Stop tinkering, and lets see the original :)

The bars/gate in the colour shot don't do it for me. IMO it would have looked nicer shooting between the bars. Are the bars vertical? They look about +5 degrees.
I (think!) I can kind'a see what you you trying to do, showing the Grand House behind tall gates, but I don't think it works, sorry. Maybe just me, and and I'm no expert.
Thats much better, the colour version...

If you want to PP this, then I would..

- The bottom section looks a little dark, so if you want to do some PP you could try lighening the bottom of the photo.

- Think this would look nicer a little warmer, to bring out the glow a little. You can do this by increasing the WB or applying a warming filter.

I say I would, because it's what I would do, and it's not neccessary right!

It's actually a very pleasing photo "as is" :)
The colour shot is better,the b&w one is too gritty,the railings spoil the other shot.
The B&W play between the light and dark suits my style and the building is supposed to be haunted in certain rooms. The grain is again going with the haunted feel of things.

The railings shot was a spontaneous thing where I got the idea to throw the railings out of focus.

Cheers all.
 

hot-fuzz

Distinguished Member
Well i like the B+W. OK the grain could be dampened down a bit, but i cant stop staring at the window in the middle of the shot, the shadow from it is great.

nice one, sod the rest :D
 

weaviemx5

Distinguished Member
So much for contructive criticism :)

I was about to say that I've had a quick edit of your shot and if you wanted to see it I would upload it but I think I'll steer clear...

Steve
 

johntheexpat

Distinguished Member
One photo, two different pictures. I find the B&W to be more atmospheric.
As to which I would choose if I could hang only one on my wall, I don't know. It would depend what kind of mood I was in.
 

stevegreen

Well-known Member
mangled in pp? you really are an arsewhole

so ban me... :)
Calm down mate.

People will always have differing views on shots posted and some may not be to your liking, but, as I have always said, it's what pleases you that matters most so take the criticism on the chin, learn from it or ignore it, it really makes no difference.
 

cedmondson

Well-known Member
@Para - PP is 'marmite'. Not worth getting banned over :eek:?

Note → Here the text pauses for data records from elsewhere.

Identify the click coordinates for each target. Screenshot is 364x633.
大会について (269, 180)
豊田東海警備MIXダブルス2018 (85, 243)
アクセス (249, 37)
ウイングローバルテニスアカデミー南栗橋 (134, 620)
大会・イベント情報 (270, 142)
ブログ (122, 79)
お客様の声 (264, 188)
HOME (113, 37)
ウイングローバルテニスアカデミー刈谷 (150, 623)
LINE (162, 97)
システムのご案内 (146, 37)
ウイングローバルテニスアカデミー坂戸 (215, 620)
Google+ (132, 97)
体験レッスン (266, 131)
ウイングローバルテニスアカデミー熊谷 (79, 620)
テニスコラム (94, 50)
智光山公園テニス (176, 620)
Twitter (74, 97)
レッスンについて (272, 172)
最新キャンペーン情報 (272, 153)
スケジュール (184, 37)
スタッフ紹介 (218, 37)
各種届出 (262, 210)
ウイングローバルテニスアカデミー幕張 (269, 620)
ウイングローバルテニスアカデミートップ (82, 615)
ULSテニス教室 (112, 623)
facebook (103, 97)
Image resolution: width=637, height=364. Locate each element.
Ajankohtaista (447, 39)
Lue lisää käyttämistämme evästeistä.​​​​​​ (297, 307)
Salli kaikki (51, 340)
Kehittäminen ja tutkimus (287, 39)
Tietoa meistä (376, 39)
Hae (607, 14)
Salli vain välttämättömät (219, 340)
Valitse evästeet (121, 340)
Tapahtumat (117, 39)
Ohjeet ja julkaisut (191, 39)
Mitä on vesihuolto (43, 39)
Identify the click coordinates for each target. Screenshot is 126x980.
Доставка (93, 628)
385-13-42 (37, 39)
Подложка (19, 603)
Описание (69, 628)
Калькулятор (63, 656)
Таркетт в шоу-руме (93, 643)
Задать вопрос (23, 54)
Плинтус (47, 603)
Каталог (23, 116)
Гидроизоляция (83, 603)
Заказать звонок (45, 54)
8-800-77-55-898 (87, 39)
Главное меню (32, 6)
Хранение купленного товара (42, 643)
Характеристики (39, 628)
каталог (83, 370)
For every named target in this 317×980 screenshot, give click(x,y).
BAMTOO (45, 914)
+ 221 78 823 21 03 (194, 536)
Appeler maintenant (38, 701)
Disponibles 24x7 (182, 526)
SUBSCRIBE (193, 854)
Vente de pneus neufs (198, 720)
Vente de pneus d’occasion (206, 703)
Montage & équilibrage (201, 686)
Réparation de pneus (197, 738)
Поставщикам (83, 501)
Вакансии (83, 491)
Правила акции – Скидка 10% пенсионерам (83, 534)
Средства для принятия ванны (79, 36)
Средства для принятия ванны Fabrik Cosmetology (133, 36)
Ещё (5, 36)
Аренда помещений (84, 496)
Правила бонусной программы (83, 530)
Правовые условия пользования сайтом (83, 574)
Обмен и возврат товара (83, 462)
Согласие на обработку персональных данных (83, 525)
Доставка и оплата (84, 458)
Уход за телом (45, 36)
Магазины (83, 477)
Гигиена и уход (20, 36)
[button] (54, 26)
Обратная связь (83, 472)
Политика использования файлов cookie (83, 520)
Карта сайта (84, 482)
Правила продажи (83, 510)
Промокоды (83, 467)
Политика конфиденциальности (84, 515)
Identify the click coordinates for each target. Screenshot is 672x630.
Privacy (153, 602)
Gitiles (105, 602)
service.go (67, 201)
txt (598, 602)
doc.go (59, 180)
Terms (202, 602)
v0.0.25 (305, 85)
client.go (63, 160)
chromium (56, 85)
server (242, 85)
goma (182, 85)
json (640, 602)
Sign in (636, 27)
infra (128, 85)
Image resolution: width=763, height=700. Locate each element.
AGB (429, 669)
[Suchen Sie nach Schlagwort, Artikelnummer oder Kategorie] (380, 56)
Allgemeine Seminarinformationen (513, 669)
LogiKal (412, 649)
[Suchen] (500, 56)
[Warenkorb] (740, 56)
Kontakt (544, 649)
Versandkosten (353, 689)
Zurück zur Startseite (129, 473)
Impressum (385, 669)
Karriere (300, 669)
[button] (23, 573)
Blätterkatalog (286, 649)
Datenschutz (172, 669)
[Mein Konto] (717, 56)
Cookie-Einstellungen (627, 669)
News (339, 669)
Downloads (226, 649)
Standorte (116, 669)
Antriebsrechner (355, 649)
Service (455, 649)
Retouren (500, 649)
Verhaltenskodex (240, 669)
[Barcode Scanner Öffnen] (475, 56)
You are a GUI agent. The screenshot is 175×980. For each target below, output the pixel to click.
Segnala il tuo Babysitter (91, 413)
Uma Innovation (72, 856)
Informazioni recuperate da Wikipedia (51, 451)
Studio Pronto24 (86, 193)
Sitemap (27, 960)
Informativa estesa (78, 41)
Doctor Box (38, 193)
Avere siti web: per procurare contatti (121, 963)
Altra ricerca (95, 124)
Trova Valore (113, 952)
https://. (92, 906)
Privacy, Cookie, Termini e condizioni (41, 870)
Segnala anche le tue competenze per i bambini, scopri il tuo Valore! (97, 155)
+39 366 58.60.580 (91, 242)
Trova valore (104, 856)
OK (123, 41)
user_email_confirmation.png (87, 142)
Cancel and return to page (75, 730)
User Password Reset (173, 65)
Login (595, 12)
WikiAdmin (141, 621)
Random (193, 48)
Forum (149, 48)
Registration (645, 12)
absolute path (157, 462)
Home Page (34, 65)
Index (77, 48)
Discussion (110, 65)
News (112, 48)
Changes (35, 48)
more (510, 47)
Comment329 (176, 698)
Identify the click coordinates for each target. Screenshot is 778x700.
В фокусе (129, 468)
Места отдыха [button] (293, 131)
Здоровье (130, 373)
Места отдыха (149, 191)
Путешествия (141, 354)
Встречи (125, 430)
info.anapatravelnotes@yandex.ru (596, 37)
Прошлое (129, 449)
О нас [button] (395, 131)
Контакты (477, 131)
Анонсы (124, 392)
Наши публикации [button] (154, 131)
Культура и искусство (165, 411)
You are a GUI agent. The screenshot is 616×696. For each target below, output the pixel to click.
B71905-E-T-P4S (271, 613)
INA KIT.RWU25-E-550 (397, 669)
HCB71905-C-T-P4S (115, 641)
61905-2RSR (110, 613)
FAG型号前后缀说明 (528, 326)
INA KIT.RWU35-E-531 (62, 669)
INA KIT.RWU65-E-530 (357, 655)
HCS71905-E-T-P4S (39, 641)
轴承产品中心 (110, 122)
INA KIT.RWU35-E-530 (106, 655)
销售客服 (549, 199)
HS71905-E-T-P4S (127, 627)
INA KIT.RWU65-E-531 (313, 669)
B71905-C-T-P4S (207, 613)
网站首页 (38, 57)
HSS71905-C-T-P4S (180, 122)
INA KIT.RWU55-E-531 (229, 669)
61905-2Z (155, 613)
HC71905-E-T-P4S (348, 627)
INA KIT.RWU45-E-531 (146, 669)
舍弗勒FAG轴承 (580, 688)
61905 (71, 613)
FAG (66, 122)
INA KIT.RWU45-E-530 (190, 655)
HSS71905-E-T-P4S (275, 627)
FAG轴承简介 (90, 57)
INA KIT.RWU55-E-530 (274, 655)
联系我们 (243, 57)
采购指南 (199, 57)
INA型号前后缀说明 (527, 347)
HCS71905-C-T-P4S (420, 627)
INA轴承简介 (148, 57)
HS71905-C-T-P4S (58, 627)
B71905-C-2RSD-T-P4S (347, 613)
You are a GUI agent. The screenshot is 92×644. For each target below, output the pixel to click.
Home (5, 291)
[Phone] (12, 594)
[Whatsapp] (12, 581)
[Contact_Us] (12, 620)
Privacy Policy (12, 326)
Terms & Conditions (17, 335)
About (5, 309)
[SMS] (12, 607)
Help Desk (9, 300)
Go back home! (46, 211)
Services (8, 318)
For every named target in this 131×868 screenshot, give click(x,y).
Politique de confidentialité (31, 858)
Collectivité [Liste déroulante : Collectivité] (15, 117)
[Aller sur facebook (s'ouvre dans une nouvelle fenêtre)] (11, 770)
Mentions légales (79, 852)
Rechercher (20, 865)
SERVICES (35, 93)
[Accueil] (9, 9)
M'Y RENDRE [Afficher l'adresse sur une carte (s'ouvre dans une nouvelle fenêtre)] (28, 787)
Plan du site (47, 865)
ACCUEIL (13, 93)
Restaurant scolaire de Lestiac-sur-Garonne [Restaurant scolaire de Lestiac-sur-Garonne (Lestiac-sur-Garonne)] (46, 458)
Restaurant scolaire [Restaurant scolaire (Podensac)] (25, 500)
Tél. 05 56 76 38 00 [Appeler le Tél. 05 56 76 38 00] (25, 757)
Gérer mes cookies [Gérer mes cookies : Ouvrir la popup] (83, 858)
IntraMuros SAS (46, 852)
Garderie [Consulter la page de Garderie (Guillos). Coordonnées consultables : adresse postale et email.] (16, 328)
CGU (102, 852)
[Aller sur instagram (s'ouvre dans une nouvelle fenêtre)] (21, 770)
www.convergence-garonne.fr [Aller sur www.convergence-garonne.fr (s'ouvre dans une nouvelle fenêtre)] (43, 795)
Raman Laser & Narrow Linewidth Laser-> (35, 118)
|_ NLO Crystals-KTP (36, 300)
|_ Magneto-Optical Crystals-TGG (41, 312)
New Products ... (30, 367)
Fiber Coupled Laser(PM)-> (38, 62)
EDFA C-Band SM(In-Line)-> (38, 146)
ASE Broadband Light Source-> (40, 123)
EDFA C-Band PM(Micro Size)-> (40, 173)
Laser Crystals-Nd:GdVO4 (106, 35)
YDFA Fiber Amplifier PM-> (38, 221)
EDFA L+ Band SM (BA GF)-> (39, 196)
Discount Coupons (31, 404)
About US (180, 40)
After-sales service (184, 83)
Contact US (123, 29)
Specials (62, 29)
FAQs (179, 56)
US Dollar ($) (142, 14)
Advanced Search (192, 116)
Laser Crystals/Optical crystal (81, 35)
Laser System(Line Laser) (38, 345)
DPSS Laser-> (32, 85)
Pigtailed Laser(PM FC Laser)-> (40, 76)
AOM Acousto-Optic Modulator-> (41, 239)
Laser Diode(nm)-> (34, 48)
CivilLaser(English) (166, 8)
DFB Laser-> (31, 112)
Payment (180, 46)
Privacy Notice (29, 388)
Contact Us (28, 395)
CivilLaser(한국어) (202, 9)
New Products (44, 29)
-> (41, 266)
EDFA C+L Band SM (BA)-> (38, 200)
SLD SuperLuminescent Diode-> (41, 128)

FWIW I too thought a 'golden' colour version would look better than B&W but having seen both I prefer your conversion. I wouldn't mind seeing how others have processed it though.
 

weaviemx5

Distinguished Member
No problem. However, it seems that by attaching the image, a lot of the contrast is stripped from the image so I've re-edited and added more contrast so it looks 'right' here!

Just an idea really to bring out the excellent light in the original shot.

Para, if you'd rather I didn't post an edit of your shot let me know and I'll remove it.

Cheers
Steve
 

Attachments

Jeremy Knowles

Novice Member
No problem. However, it seems that by attaching the image, a lot of the contrast is stripped from the image so I've re-edited and added more contrast so it looks 'right' here!
Thanks, as someone learning it's great to see the before, afters and other's afters to see what is possible after the shot is taken.